Itami Mansaku (Peter High's Excellent Book)

mccaskem at georgetown.edu mccaskem at georgetown.edu
Wed Jan 19 08:01:07 EST 2011


Dear FB,

I just read the pages you refer to, in my copy of Peter High's book. It's excellent 
information, and I was surprised to find that my bits and pieces fit well into the 
bigger picture. I should have looked there sooner, rather than assuming there 
wasn't much available in English.

I never knew that the Itami version was shown in theaters in Japan. That must 
have been very interesting!

As for Fanck, I may be wrong, but I think he was a naive person who liked to do 
outdoor filming. Most of his films are Berg-Film/Mountain Film, in which the 
scenery is almost more important than the actors.

Leni Riefenstahl began acting in Fanck's mountain films early on. Fanck did not 
like using doubles, and wanted his actors to do all the climbing, slipping, and 
hanging in space themselves.
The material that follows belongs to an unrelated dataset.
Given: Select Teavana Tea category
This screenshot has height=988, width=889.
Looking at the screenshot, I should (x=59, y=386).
Hitler saw her onscreen in one of them later, and 
that's how she got mixed up with Nazis.

Fanck really just wanted to make another mountain film, starring a volcano in 
Japan. In the long finale of the film, Hara Setsuko and the male lead do a very 
long and slow trek, one trying to catch up with the other, over fissures with 
steam coming out, etc. Hara is supposed to be trying to jump in the volcano's 
core because her "fiance" maybe doesn't care for her, and he schlepps through 
all perils to save her and prove his love for her.

I'm not sure anyone in Japan had tried much to make this kind of outdoor film. 
Fanck was famous for them in Germany & Austria, and it was his main talent.
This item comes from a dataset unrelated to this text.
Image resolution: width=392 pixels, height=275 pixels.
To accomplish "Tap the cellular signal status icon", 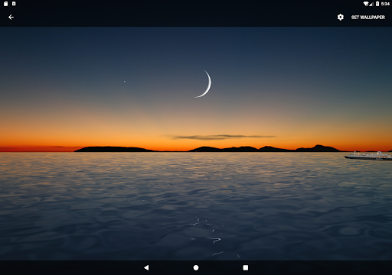I will point(371,4).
Apart from this film, Fanck had a fairly dreary career under Nazi Rule. 
Riefenstahl & Goebbels always hated each other, so Fanck's connection with LR 
didn't help him so much in the big picture.

After the war, unlike Harlan Veit, a notoriously Nazi director through and 
through, who resumed his bigtime career in the 1950s in W. Germany after a 
discreet hiatus, and later died while vacationing in his villa in Italy. Fanck instead 
ended up with a new kind of mountain gig, cutting down trees for a living for a 
while. Later mountain film nostalgia helped him economically.

http://www.nevasport.com/nevablogs/retro-ski/art/arnold-fanck--maestro-
de-peliculas-de-montana---arnold-fanck--the-master-of-mountain-
films/2625/


Thank You Very Much For The Good Information!